Benita Rope

Benita Rope founded the Cambridge Kips with her husband Don Rope, in the 1960s. In 1980 Benita was named to the Canadian Olympic team as a coach, and was to accompany a talented group of Kips gymnasts who had also qualified for the Moscow Games.

Born 1938 – January 22, 2016

Benita Rope and husband Don were an athletic couple when they arrived in Galt in the late 1950s and within a decade – 1972 – would found the Cambridge Kips gymnastics club, a club that has produced several Olympians in the decades since.

Benita, a native of Sault Ste. Marie, Ontario, met Don when he began his teaching career in the Soo while playing for the Sault Ste. Marie Greyhounds. She was coach of Canada’s team for the 1978 British Commonwealth Games, the boycotted 1980 Olympic Games, and many international meets. Under her guidance, the “Kips” produced: two National Champions; four Olympians; ten international competitors; a national team pianist; and provincial and regional champions.

With Rope’s leadership, a premier gymnastics training centre was opened in 1980 in Cambridge. She helped organize several international meets in Canada and developed a broad-based training program for thousands of youngsters. She also developed promotional displays, and gymnastics camps and clinics.

Among Benita’s first gymnastics pupils was her young daughter Patti, destined one day to become Canada’s top gymnast. Patti would go on to compete in the 1976 Montreal Olympics. But in the early days she got her start at the Galt YMCA. Later, when her parents began the Kips, the fledgling club began, not surprisingly, at Glenview Park Secondary School, where Don was the physical education head.

Daughter Laurie was also an early member of the club, but her gymnastics career gave way to other sporting endeavours as she grew too tall. Laurie, an outstanding high school athlete, was also one of the top-ranked junior tennis players in Canada.

But Patti seemed perfectly suited for gymnastics, eventually leaving Cambridge to train at one of the top gymnastics academies – the Oregon Academy of Gymnastics – in Eugene, Oregon. In the summers, Benita and Don would lend a hand as coaches at the academy.

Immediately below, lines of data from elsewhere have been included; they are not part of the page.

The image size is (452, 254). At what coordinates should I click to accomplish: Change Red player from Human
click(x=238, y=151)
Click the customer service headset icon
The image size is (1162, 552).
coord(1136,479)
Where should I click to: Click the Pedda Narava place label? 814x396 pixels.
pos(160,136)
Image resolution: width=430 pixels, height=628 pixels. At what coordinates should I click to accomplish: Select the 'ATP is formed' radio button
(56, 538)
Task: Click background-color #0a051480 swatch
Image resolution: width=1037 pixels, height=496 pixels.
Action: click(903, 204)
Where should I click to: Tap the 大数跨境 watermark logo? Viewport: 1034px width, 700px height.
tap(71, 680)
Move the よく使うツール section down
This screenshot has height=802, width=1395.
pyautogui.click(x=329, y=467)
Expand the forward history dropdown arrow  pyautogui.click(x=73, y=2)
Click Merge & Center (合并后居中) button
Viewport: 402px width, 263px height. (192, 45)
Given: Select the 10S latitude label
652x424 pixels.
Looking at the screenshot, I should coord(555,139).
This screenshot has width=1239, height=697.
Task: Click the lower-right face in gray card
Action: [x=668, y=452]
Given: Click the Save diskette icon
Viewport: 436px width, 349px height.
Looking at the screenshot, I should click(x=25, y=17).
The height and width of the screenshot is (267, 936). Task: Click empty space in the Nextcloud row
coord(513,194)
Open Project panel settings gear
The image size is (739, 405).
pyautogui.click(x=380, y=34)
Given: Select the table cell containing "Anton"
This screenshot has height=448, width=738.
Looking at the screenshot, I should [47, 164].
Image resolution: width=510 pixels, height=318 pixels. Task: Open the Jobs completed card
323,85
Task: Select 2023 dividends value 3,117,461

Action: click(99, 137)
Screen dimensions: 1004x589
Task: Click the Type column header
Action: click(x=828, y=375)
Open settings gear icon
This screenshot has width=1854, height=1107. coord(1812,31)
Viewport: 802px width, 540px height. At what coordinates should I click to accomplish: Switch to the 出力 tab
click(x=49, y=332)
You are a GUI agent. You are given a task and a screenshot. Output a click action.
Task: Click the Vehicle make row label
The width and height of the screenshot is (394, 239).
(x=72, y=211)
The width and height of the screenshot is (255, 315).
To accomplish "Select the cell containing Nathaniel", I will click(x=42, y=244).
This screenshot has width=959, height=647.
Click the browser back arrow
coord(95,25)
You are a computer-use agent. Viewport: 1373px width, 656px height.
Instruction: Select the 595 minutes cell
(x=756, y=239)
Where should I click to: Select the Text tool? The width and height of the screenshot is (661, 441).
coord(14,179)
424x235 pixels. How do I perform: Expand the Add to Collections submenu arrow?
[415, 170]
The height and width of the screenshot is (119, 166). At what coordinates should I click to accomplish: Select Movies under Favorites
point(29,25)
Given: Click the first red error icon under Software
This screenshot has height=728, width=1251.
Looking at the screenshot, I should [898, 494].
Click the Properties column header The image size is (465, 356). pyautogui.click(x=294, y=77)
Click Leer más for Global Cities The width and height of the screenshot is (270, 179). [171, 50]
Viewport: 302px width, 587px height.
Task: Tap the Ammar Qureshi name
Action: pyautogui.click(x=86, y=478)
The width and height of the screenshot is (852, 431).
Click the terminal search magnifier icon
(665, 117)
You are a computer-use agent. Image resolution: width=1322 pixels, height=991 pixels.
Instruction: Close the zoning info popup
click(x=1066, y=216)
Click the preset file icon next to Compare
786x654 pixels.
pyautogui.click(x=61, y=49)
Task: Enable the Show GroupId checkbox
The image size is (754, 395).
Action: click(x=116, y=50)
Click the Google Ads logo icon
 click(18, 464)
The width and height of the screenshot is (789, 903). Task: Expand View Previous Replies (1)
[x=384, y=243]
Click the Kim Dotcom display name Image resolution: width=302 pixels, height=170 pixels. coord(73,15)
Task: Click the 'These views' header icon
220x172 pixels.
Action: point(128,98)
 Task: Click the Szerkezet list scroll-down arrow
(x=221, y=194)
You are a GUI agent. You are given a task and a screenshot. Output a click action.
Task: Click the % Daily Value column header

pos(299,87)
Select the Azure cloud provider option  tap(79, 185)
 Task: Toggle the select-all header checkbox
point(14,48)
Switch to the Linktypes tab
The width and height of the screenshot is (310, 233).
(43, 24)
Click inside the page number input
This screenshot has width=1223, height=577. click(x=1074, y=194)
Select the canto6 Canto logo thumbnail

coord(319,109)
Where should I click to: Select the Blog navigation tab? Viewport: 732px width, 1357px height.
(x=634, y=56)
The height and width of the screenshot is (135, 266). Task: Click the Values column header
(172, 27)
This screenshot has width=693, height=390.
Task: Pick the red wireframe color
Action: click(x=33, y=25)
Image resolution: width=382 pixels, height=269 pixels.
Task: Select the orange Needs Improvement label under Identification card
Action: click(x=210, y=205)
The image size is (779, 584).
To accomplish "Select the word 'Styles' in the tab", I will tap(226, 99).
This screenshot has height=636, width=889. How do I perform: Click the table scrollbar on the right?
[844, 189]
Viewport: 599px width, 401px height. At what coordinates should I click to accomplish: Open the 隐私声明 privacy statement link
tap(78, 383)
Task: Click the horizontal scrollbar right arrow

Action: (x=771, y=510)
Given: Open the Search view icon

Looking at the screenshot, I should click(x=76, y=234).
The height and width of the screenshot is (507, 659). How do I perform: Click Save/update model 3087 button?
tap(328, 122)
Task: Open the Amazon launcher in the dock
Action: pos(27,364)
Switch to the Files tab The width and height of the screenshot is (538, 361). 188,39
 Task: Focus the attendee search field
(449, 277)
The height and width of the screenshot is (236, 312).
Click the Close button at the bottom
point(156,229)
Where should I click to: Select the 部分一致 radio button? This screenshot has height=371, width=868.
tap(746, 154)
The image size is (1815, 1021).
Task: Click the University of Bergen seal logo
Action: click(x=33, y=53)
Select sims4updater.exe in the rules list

Both Patti and Don are members of the Cambridge Sports Hall of Fame. Although there have been a few instances where two members of one family have been inducted, this represents the first time that three members of one family have been accorded the honour.

By 1980, Benita was recognized as one of the top gymnastics coaches in Canada. The Kips had gained a national reputation, and indeed, that year three members of the club qualified for the Moscow Games.

Sherry Hawco was arguably the top female gymnast in Canada, while Patti-Jo Knorr and Linda Bartolini weren’t far behind.

She is shown with Patti-Jo Knorr, left, Linda Bartolini, and Sherry Hawco.

For all three, the Moscow Olympics was to be the culmination of years of training. But as the Olympics loomed, there was talk of a boycott due to the Soviet Union’s military incursion into Afghanistan.

The boycott became a reality and both the United States and Canada, as well as many other countries, joined the political groundswell.

It was a crushing blow to the Cambridge gymnasts, including coach Rope. None of them would ever get another opportunity to participate in the Olympics.

“The boycott was a real shock,” she said. “I said right up to the very end that it wouldn’t happen, but when it did, it was a real letdown.”

The coach and her gymnasts actually set their sights on Moscow three years earlier. “In 1976, I was looking forward to the 1980 Games because we had gymnasts like Sherry (Hawco), Patti Jo (Knorr) and Linda (Bartolini) and there was tremendous excitement about the club. It was at that point that we set our goals for these Games.”

It took the wind out of their sails. “Somehow I just couldn’t get back into the swing of coaching gymnastics…I actually took a few days off and I must admit, it was difficult in getting my interest back in the sport.”

Even though Dick Pound, president of the COA, praised all of Canada’s 1980 Olympians for their dedication and their sacrifice, it was small consolation. Instead of Moscow, Rope and her athletes went to an international competition in Hartford, Conn.

Her contributions were many to the Cambridge sports community, and today, more than 35 years after the founding of the Cambridge Kips, her name is still front and centre each year when the annual Don and Benita Ropes Sports Contributor is named at the Tim Turow Cambridge Sports Awards.